* **Auszug**
Vom Haschischhund zur Zaubersteuer

Frank Brandse
08 Nov 2021

Allen ist „brotlose Kunst“ ein Begriff – wer nüchtern bleibt, hat meistens keinen Erfolg. Viele Cannabisraucher kennen auch Götz Widmann, der seit über 25 Jahren als Liedermacher nicht verhungert ist. Klassiker aus seinem Album „Drogen“ mit den sinnigen Lyrics „Immer wenn‘s mich umhaut und mir schwindet der Humor, stell ich mir Politiker beim Ficken vor“ heilten bereits viele vom Abstinenzgedanken, einige endeten sogar als „Landkommunenhippie“. Im Interview mit Götz Widmann widmen wir uns, wie viele bereits befürchten, den Politikern und deren Politik. „Eduard, der Haschischhund“ ist zwar inzwischen einer der Landkommunenhippies, andere Drogenhunde bangen um ihre Jobs, wenn nun endlich die „Zaubersteuer“ eingeführt wird. Die FDP hat bereits im heißen Wahlkampfjahr 2021 die amtierende Bundesregierung gebeten, einen Entwurf zu verfassen und empfiehlt 10 Euro Zaubersteuer pro 100 mg THC.


Bevor wir zu den politischen Themen gelangen, interessieren uns andere Punkte. Jeder unserer Leser weiß, dass „Weed“ ein Begriff für Marijuana ist.

Übersetzt heißt es Unkraut und spielt auf die Wuchskraft der Cannabispflanzen an. Ist „Widmann“ ein versteckter Künstlername oder ist es dein Geburtsname, der vielleicht wirklich an „Weed“ anlehnt?

Ich heiße tatsächlich so, schon immer. Wenn ich irgendwo im englischen Sprachraum unterwegs bin,

muss ich aber auch immer wieder

mal schmunzeln.

 

In unseren Kreisen bist du ein bekannter Künstler – wie fing alles vor über 25 Jahren an?

Mittlerweile sind es tatsächlich schon fast 30 Jahre. Wie es mit meiner ersten Band Joint Venture genau losging, weiß ich gar nicht mehr so genau. Mein Freund Kleinti und ich sind einen trinken gegangen und als ich am nächsten Tag wieder zu mir kam, hatten wir eine Band gegründet und uns vorgenommen, ernsthaft zu versuchen, das zu unserem Beruf zu machen. Das fühlte sich so geil an, dass wir nie wieder damit aufgehört haben.

 

Wer sich als Liedermacher behaupten will, muss begabt und ehrgeizig sein, aber manchmal auch Glück haben. Gab es Durststrecken, in denen du dir einen stinklangweiligen Bürojob wünschtest?

* **Aufgabe 1**
Wie hieß laut dem Auszug die erste Band von Götz Widmann?
* **Aufgabe 2**
Geben Sie die Passage des Auszugs von „In unseren Kreisen“ bis „stinklangweiligen Bürojob wünschtest?“ wortgetreu wieder.
Die Einträge haben mit dem Auszug nichts zu tun.

* **Aufgeführte Einträge**
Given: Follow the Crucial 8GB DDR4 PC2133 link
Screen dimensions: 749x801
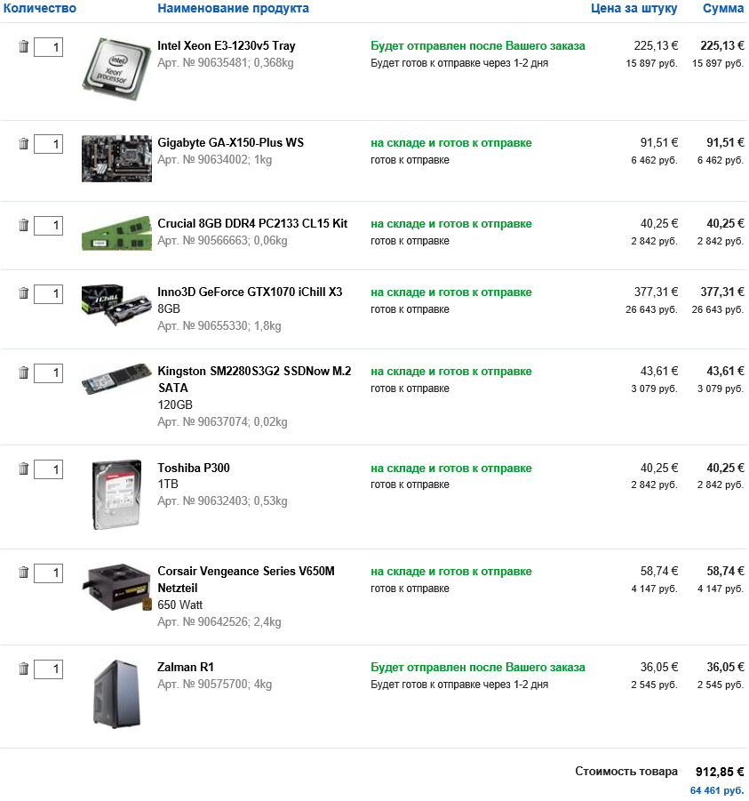Looking at the screenshot, I should [x=252, y=224].
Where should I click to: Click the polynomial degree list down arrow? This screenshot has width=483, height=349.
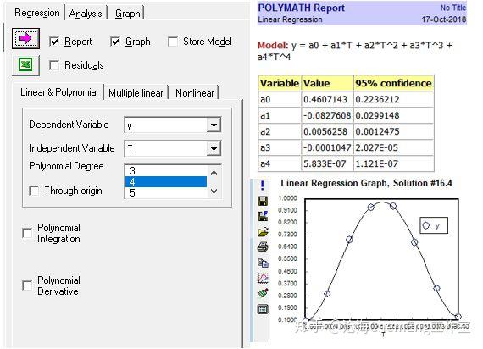[x=214, y=191]
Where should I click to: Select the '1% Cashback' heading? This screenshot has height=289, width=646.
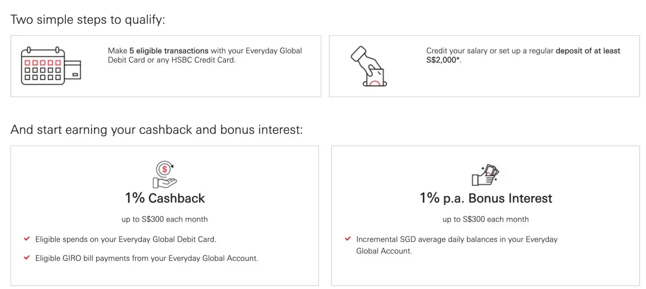(165, 198)
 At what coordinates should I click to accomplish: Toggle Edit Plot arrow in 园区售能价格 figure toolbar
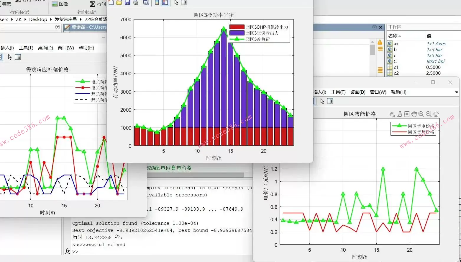pyautogui.click(x=322, y=101)
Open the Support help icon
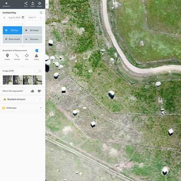Viewport: 181px width, 181px height. point(39,4)
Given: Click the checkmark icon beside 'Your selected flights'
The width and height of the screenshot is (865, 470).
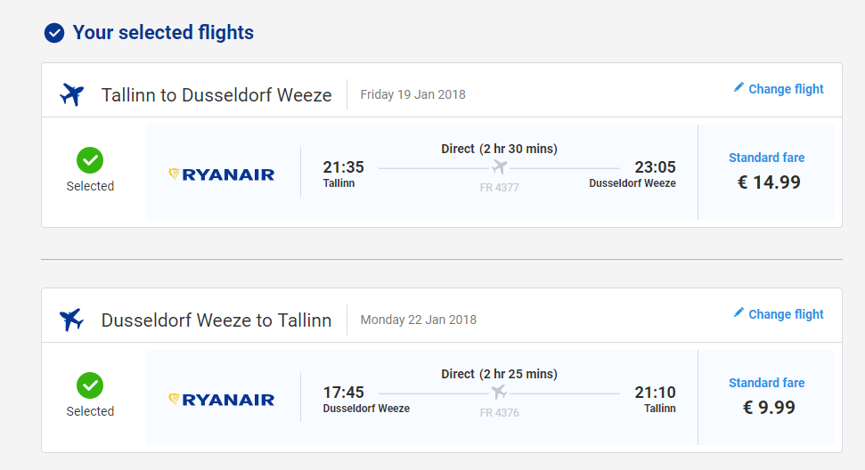Looking at the screenshot, I should pos(54,33).
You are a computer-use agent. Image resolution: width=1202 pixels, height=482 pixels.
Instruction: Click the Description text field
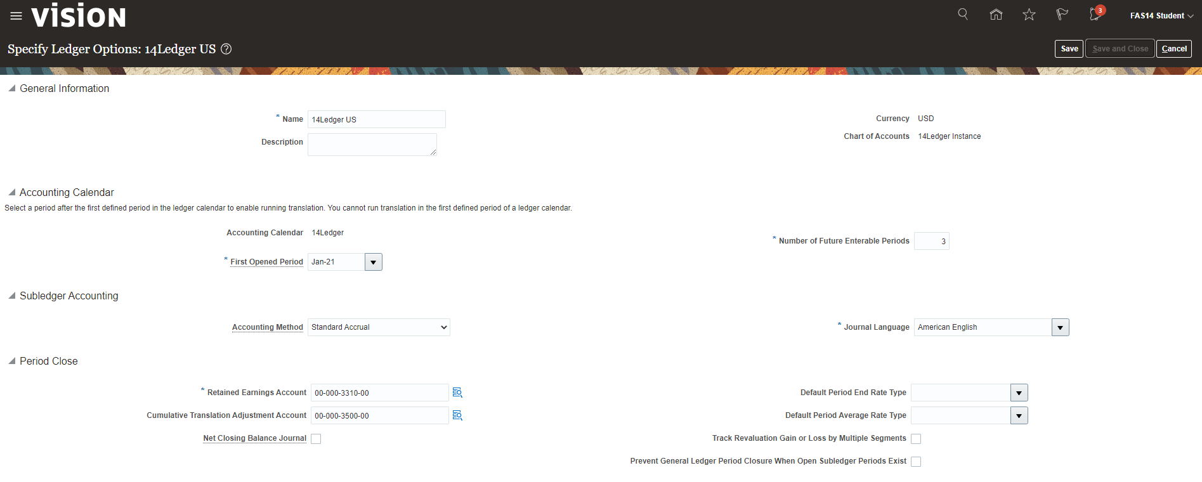(x=372, y=145)
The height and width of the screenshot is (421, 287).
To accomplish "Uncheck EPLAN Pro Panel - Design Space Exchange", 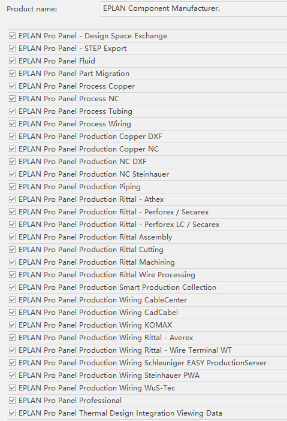I will [x=13, y=36].
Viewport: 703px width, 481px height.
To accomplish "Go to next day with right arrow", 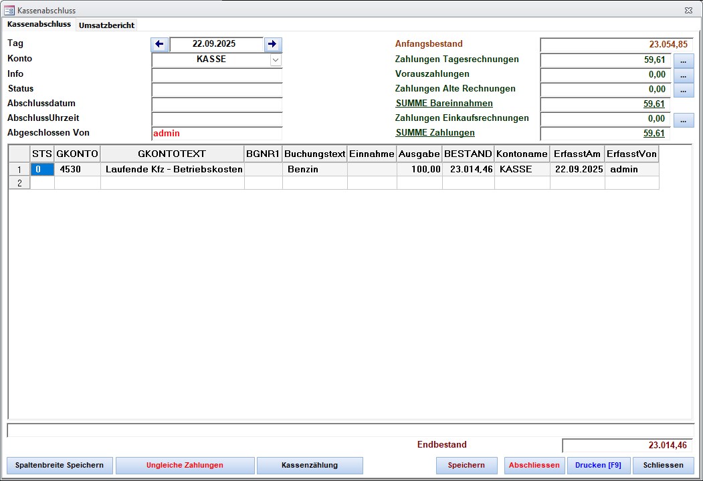I will (x=272, y=45).
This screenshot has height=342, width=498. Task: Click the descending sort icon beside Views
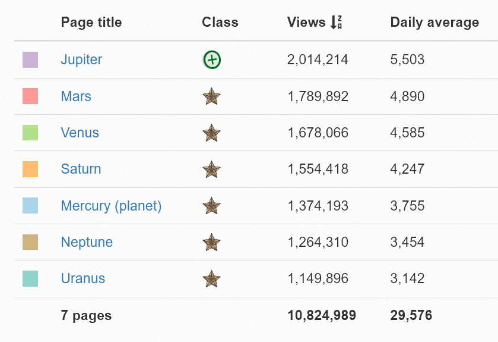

* **Ihre Antwort 1**
Joint Venture

* **Ihre Antwort 2**
In unseren Kreisen bist du ein bekannter Künstler – wie fing alles vor über 25 Jahren an?

Mittlerweile sind es tatsächlich schon fast 30 Jahre. Wie es mit meiner ersten Band Joint Venture genau losging, weiß ich gar nicht mehr so genau. Mein Freund Kleinti und ich sind einen trinken gegangen und als ich am nächsten Tag wieder zu mir kam, hatten wir eine Band gegründet und uns vorgenommen, ernsthaft zu versuchen, das zu unserem Beruf zu machen. Das fühlte sich so geil an, dass wir nie wieder damit aufgehört haben.

 

Wer sich als Liedermacher behaupten will, muss begabt und ehrgeizig sein, aber manchmal auch Glück haben. Gab es Durststrecken, in denen du dir einen stinklangweiligen Bürojob wünschtest?